En el álbum de fotos antiguas de mis padres hay una de un muchachito: cara redonda, pecas y cabello rubio y lacio; le encantan las historietas, odia los aguacates y tiene un solo disco: de Abba. Y hay otra de un joven: cara larga, cabello ondulado y sin pecas; le gustan los aguacates, mira películas en lugar de historietas ¡y jamás admitiría tener un disco de Abba! El muchachito y el joven se parecen un poco. Según la ciencia, tienen piel, dientes, sangre y huesos diferentes. Y aun así, ambos son yo. Esta paradoja ha desconcertado a los filósofos. Puesto que cambiamos a través de los años, ¿quién es el yo real?
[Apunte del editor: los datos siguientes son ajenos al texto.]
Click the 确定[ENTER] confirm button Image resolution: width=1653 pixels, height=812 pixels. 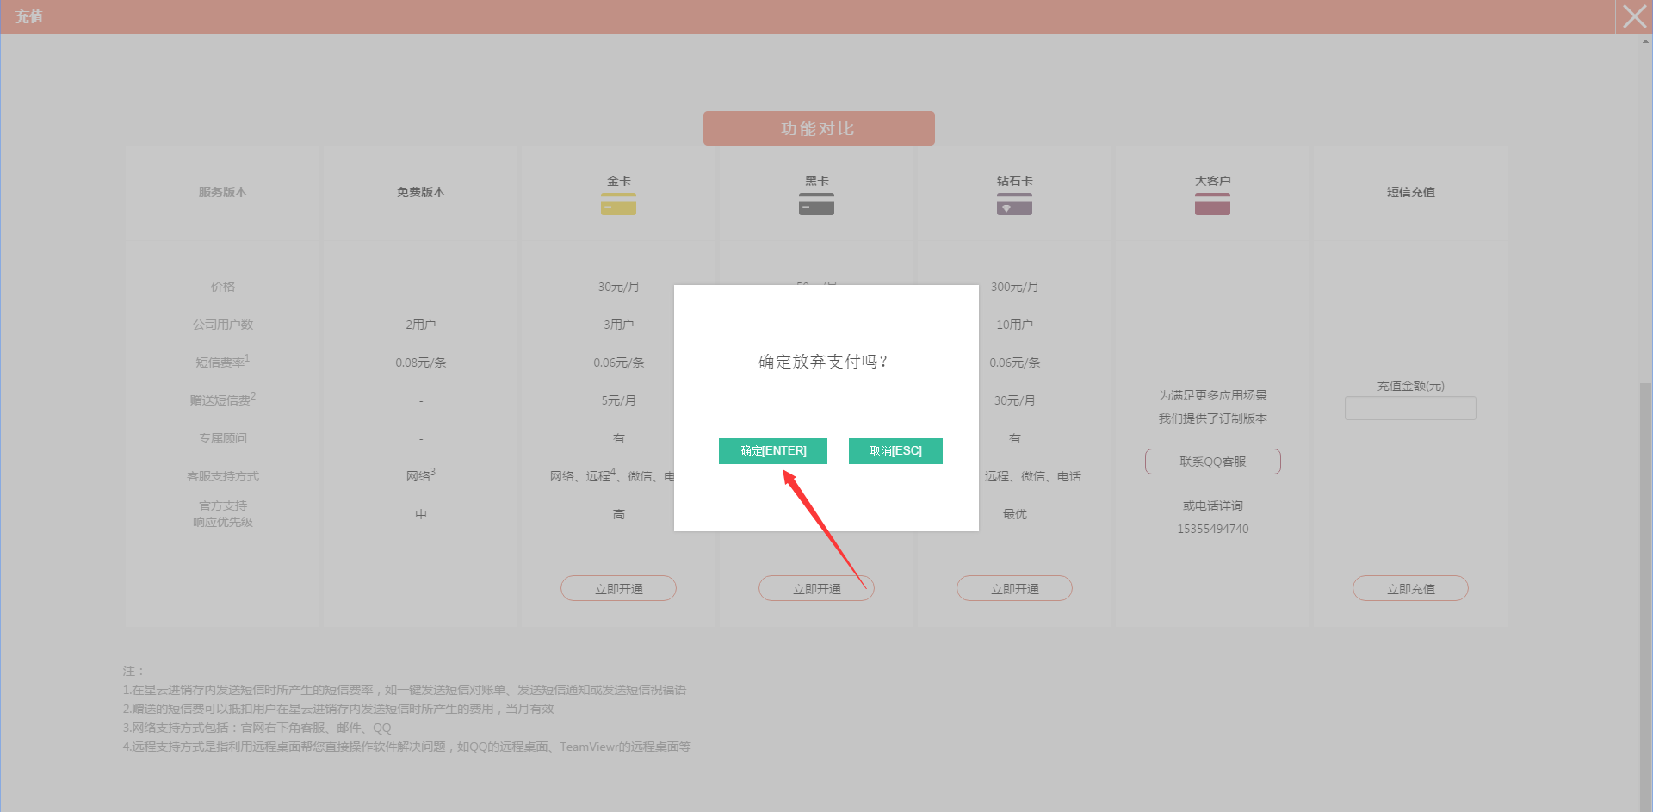(x=772, y=451)
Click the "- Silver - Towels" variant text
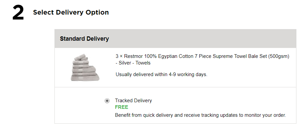Screen dimensions: 306x130 pyautogui.click(x=133, y=63)
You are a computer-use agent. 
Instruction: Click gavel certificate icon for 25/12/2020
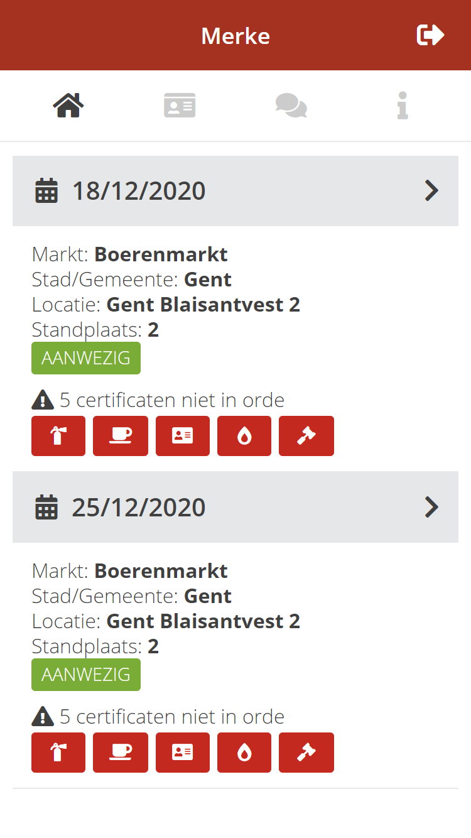[x=306, y=753]
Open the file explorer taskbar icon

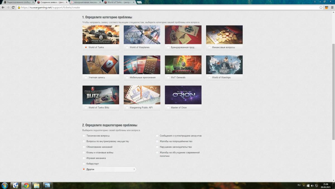[36, 185]
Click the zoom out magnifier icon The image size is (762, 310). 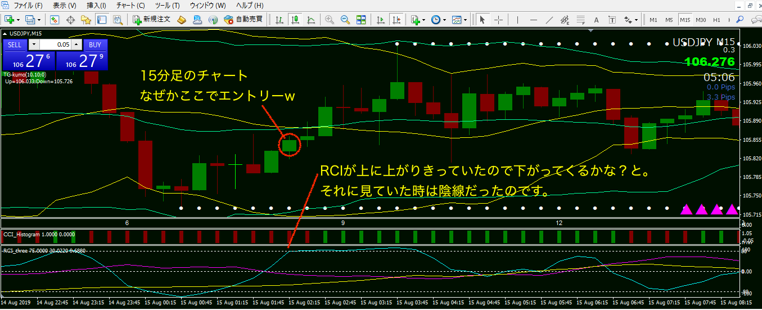coord(345,20)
Las Escrituras nos dan la respuesta. Desde que Dios comenzó a formarnos en el vientre materno (Salmo 139:13-14), se fue desarrollando nuestro diseño particular. Aunque no podamos imaginar cómo luciremos finalmente, sabemos que si somos hijos de Dios, al final seremos como Cristo (1 Juan 3:2): nuestro cuerpo con su naturaleza, nuestra personalidad con su carácter; todos nuestros talentos, relucientes, todos nuestros pecados, ausentes.
Hasta que Cristo vuelva, nos iremos acercando a nuestro futuro yo. Mediante su obra, paso a paso, podemos reflejar más claramente su imagen (2 Corintios 3:18). Aún no somos lo que se planeó que fuéramos, pero al asemejarnos más a Él, nos volvemos nuestro yo real.